Hat Gott zuerst auf das Positive bei den beiden gesehen? Hat Er überhaupt etwas Positives erwähnt oder in seiner Verurteilung berücksichtigt? Zweimal nein.

Herr Optimist und Frau Gutemiene hätten sicherlich anders gehandelt. Sie hätten vielleicht gesagt, dass es schließlich jedem einmal passieren könne, dass er ein Verbot übertritt oder einmal einen Fehler macht. Immerhin war es das erste Mal überhaupt! Wer schimpft denn schon beim ersten Fehler so heftig und straft so hart? Ich kann mir lebhaft vorstellen, wie Herr Optimist und Frau Gutemiene empört neben Gott stehen und Ihn zurechtweisen, weil Er viel zu hart und unbarmherzig mit Adam und Eva umgeht. Gott hat nämlich tatsächlich nichts Positives in seiner Zurechtweisung erwähnt.
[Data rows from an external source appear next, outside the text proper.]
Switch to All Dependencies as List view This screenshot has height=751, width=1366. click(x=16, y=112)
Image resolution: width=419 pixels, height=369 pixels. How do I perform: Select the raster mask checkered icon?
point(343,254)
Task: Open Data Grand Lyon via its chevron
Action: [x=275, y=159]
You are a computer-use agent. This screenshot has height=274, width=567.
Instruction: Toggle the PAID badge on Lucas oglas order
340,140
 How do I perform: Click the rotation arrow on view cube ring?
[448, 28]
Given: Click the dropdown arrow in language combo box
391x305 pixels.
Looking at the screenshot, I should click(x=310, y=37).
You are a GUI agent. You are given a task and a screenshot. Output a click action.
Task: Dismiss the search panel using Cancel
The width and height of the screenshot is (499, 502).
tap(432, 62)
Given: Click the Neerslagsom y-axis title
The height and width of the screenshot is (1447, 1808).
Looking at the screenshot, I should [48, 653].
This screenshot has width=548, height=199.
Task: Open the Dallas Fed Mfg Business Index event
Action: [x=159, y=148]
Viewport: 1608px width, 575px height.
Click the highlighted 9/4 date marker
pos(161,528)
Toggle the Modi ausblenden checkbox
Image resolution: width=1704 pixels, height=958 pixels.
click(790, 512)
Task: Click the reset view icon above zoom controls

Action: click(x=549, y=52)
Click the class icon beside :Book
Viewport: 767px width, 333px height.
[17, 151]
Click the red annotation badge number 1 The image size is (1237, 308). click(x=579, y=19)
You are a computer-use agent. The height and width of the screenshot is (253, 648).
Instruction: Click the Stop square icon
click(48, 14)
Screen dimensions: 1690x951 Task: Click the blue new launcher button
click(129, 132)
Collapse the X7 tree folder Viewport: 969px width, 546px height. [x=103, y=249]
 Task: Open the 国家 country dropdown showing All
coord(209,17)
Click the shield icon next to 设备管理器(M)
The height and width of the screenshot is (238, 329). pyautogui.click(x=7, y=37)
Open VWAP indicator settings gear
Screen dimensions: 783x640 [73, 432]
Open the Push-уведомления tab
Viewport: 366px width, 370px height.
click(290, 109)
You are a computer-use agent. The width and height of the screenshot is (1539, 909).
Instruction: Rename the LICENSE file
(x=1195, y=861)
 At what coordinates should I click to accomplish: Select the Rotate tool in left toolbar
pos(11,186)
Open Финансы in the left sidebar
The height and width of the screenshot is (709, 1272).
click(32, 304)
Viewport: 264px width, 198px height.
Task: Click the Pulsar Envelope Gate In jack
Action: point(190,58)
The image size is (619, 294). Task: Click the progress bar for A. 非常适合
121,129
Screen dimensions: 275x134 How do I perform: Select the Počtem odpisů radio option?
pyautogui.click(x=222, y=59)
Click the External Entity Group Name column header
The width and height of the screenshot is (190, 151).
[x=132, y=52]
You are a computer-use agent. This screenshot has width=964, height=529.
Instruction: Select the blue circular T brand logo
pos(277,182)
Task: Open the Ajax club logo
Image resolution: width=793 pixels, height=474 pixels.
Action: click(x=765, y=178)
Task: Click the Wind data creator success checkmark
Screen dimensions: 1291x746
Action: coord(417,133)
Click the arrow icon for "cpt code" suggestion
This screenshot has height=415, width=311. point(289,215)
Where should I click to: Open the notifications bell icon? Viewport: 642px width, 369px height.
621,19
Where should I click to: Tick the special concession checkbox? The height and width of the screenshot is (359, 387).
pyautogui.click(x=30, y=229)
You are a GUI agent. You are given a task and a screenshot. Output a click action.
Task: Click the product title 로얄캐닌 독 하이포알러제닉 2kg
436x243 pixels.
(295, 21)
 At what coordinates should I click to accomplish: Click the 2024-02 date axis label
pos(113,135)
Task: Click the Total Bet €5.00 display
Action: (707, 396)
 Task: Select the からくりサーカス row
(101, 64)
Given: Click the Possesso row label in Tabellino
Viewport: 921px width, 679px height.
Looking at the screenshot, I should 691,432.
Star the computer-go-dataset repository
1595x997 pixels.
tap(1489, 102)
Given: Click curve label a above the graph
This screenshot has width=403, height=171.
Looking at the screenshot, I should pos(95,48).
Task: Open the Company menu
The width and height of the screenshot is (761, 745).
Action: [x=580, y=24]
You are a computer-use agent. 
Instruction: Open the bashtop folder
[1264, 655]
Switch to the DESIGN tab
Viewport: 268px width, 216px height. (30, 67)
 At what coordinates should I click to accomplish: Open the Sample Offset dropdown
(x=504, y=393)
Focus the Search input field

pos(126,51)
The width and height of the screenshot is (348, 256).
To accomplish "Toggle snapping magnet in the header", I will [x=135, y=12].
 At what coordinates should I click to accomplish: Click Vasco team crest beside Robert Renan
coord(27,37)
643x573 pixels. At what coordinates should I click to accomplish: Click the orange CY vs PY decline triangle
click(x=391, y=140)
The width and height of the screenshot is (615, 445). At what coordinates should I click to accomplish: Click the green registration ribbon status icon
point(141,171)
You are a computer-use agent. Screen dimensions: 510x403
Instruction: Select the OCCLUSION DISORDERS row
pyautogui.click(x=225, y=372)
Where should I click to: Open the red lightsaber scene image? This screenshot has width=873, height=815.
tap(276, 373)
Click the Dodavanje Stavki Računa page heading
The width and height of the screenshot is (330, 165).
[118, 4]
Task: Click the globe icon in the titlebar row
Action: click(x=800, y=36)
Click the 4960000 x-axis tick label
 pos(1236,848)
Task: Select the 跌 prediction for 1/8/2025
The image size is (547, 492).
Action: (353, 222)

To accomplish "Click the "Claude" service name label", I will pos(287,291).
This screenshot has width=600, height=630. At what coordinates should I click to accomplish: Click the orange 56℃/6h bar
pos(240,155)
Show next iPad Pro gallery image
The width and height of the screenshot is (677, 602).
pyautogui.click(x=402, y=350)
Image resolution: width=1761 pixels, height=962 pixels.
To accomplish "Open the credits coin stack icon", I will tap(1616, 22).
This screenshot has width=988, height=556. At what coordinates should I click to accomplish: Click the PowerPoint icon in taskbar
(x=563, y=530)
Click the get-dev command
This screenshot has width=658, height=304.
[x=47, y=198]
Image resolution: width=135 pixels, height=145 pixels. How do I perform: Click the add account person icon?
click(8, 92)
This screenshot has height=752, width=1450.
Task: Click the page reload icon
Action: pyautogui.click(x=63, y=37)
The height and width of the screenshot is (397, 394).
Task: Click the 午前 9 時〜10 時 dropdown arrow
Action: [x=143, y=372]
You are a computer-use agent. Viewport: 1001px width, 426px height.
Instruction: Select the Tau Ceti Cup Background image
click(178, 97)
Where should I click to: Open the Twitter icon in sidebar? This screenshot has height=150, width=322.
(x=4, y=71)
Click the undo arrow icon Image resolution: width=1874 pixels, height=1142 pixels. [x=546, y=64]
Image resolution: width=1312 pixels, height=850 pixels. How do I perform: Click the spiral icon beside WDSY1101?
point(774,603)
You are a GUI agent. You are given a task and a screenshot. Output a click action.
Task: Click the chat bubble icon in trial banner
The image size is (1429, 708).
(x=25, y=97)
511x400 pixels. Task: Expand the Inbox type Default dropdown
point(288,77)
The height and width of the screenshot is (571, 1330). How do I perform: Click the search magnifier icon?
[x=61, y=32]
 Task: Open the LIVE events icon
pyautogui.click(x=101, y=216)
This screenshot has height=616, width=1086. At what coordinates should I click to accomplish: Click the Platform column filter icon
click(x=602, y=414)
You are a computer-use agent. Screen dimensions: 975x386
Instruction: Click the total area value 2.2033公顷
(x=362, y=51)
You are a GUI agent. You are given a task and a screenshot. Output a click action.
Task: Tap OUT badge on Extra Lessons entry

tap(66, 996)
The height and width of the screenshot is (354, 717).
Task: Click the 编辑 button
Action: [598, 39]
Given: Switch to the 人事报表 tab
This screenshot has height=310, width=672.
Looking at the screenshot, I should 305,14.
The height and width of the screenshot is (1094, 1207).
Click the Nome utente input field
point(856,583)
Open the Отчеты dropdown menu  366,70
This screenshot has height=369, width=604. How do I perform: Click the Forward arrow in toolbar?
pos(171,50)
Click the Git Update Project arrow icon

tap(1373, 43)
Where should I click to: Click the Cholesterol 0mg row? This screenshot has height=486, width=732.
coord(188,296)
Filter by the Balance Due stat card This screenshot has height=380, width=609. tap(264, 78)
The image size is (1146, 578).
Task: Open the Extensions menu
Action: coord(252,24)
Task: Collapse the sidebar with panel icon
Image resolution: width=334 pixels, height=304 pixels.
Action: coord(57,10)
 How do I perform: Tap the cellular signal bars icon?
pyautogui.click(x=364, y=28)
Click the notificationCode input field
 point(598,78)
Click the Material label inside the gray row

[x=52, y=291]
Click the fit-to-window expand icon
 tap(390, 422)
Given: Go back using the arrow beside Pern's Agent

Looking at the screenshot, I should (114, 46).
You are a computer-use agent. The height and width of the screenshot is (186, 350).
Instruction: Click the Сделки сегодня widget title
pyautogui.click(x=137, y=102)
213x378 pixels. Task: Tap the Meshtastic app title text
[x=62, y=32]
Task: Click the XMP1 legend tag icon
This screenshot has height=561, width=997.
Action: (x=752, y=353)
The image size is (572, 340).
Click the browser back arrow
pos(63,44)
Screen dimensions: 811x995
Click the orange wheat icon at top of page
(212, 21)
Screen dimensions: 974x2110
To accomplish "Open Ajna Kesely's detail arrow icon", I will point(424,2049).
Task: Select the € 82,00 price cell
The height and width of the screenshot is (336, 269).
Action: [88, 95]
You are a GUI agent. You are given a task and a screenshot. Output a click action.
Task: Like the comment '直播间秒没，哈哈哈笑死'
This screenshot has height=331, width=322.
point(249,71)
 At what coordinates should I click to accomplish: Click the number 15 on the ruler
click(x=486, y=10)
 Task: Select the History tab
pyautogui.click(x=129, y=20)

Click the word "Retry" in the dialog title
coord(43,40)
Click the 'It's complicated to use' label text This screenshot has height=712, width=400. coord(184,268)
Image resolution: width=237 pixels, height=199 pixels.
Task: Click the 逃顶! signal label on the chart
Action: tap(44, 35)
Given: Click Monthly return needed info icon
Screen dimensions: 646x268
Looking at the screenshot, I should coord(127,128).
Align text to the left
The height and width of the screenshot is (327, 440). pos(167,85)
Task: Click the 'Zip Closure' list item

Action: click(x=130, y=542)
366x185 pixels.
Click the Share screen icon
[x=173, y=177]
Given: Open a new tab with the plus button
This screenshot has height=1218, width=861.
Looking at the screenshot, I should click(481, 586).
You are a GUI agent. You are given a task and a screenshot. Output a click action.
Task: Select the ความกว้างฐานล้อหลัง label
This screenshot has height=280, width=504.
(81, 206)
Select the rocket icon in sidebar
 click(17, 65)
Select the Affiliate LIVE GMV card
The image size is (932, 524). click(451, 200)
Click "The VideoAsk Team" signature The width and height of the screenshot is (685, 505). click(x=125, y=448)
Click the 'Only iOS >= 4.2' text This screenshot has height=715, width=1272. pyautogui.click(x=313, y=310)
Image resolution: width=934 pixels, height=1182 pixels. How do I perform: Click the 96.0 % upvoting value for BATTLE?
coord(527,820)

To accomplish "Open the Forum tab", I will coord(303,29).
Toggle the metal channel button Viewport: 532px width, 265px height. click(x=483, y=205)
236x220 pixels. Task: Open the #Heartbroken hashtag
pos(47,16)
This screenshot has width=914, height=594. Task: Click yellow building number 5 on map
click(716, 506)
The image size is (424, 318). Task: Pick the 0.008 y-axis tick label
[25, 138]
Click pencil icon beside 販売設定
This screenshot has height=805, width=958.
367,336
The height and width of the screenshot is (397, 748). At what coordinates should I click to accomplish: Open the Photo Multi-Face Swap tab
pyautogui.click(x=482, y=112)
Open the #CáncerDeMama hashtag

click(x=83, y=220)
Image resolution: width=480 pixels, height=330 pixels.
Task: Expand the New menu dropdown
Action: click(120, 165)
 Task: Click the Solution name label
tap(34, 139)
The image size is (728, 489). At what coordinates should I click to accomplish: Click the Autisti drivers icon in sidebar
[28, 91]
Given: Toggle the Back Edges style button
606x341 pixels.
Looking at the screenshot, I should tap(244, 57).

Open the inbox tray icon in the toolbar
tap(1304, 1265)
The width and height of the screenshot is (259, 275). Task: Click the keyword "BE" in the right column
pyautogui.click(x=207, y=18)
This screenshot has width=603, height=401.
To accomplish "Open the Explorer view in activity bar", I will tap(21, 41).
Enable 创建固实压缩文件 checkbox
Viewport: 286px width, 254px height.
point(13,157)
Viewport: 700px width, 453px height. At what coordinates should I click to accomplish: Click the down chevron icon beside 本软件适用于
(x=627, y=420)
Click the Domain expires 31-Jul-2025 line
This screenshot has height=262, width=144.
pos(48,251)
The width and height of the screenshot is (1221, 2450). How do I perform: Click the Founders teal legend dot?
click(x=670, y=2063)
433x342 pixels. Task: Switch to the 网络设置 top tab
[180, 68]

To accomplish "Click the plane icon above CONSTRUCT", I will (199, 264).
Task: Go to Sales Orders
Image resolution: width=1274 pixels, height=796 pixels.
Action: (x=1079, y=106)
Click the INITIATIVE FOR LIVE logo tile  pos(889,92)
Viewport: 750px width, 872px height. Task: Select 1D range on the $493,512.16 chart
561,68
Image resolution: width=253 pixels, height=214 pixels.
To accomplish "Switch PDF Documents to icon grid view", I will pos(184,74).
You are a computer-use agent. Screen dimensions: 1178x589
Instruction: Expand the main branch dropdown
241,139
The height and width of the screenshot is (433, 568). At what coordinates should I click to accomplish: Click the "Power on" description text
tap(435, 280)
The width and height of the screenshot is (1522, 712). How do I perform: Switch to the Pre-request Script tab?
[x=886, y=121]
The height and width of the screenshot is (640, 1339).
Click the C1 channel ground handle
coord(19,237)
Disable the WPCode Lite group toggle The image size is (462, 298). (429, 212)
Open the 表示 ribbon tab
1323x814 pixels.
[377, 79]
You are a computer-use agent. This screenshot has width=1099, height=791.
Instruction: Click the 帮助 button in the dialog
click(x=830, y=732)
Dabei gäbe es aber viel Positives zu berichten: Adam hatte immerhin bisher alles treu und ordentlich und nie auch nur irgendetwas falsch gemacht! Er hatte keine Vorstrafen. Sowas ist bei jedem weltlichen Gericht ein mildernder Umstand. Nicht bei Gott.

Adam war vorbildlich und eifrig in allen guten Werken: er hat allen Tieren Namen gegeben wie Gott es ihm befohlen hatte. Das war sicherlich eine große Aufgabe. Dann hat Adam den Garten Eden bebaut und bewahrt, er war sozusagen der erste Gärtner. Das alles machte Adam im Gehorsam und zur Zufriedenheit Gottes. Und noch dazu ganz allein. Eva war da noch gar nicht erschaffen! Gott hatte nie mit Adam schimpfen müssen. Und nun, beim ersten Mal, hat Gott das alles scheinbar völlig vergessen und sieht nur noch diesen einzigen kleinen Fehler und macht daraus quasi einen Elefanten? Seither lastet ein Fluch über der gesamten Schöpfung und erst Recht auf der Menschheit! Gott sieht hier nur die Sünde, aber nicht das positive Leben davor von Adam und Eva.

Kain & Abel

Schauen wir weiter zur nächsten Generation: die Söhne von Adam und Eva. Kain erschlägt seinen Bruder Abel. Der erste Mord in der Geschichte der Menschheit. Und was macht Gott? Sieht Er, was Kain bis dahin alles Gutes und Positives gesagt und getan hatte? Kain war Bauer und bestellte im Schweiße seines Angesichts den von Gott verfluchten Ackerboden, ganz genau so wie Gott es gesagt hatte. Ist da nicht auch Lob angebracht? Vielleicht wusste Kain gar nicht, dass Mord verboten ist? Immerhin war noch kein einziges der zehn Gebote veröffentlicht worden, auch nicht jenes, das Mord verbietet. Oder vielleicht hatte Kain einen schlechten Tag? Immerhin geschah der Mord im Zorn. Das gibt normalerweise auch mildernde Umstände und jedenfalls viel Verständnis bei modernen, humanistischen Richtern. Gott ist aber kein Humanist.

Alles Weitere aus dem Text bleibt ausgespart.